- Material provided -
========

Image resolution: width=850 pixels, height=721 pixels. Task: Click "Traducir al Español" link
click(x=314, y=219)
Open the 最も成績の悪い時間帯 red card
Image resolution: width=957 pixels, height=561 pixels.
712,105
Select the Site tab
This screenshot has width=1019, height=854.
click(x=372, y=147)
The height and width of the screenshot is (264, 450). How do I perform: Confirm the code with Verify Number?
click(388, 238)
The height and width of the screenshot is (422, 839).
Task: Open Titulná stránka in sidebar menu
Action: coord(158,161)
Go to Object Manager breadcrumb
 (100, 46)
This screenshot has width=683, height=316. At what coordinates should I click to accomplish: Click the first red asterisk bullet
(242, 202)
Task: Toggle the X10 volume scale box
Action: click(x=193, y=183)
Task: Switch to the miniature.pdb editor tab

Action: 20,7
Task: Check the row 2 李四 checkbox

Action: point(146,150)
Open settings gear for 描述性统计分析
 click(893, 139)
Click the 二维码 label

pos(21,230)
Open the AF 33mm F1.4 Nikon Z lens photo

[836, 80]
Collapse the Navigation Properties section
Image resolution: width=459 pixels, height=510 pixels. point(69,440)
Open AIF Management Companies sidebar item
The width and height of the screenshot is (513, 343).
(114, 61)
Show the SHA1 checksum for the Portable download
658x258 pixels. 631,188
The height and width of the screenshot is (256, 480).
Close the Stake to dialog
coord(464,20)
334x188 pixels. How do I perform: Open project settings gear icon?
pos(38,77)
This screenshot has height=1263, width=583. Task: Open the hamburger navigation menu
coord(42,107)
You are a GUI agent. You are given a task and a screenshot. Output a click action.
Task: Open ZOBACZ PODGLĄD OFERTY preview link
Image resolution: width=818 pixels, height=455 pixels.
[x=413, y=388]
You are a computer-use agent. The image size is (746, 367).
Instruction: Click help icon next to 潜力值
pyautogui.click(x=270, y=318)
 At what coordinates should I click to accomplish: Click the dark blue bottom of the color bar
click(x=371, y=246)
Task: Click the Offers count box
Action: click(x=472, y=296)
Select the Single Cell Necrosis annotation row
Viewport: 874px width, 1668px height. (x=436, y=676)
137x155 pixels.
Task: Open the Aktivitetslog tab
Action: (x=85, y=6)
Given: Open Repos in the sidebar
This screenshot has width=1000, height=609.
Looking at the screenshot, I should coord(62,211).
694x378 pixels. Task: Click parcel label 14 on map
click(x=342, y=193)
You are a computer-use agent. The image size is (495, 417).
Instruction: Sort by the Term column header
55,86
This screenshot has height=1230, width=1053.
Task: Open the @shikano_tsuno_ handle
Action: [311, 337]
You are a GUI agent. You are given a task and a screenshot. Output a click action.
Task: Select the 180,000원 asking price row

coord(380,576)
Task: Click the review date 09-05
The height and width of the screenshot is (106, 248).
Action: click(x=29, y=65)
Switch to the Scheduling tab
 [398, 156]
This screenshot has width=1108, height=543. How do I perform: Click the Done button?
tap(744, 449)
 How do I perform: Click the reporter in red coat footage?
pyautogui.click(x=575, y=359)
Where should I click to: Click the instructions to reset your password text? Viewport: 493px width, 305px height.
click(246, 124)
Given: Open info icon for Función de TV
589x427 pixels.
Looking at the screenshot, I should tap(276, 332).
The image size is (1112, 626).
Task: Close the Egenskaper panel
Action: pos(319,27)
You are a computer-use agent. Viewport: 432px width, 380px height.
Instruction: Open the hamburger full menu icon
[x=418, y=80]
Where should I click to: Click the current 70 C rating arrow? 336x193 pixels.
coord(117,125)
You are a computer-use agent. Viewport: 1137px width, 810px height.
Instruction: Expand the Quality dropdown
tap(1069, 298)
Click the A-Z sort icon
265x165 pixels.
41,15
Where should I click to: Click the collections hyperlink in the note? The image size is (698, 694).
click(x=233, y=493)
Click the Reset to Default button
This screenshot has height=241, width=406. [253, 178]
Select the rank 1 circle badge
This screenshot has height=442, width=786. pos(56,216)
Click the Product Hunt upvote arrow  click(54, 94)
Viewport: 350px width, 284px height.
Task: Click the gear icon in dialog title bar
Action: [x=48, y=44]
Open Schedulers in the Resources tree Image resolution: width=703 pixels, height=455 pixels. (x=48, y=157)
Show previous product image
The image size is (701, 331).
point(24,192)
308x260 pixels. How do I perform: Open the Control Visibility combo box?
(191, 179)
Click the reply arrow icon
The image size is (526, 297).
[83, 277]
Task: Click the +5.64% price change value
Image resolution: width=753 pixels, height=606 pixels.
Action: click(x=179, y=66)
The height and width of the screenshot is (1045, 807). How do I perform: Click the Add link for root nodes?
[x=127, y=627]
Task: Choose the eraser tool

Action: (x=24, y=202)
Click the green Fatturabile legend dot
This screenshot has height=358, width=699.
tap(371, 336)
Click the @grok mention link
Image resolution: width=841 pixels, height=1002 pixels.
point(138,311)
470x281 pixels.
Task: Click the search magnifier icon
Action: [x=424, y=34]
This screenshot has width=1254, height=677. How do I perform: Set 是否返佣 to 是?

========

Beginning with the line that holds "The height and width of the screenshot is (1045, 807).", copy the entries exactly to their last line, and leave out every earlier line.

- Answer space -
The height and width of the screenshot is (1045, 807). How do I perform: Click the Add link for root nodes?
[x=127, y=627]
Task: Choose the eraser tool

Action: (x=24, y=202)
Click the green Fatturabile legend dot
This screenshot has height=358, width=699.
tap(371, 336)
Click the @grok mention link
Image resolution: width=841 pixels, height=1002 pixels.
point(138,311)
470x281 pixels.
Task: Click the search magnifier icon
Action: [x=424, y=34]
This screenshot has width=1254, height=677. How do I perform: Set 是否返佣 to 是?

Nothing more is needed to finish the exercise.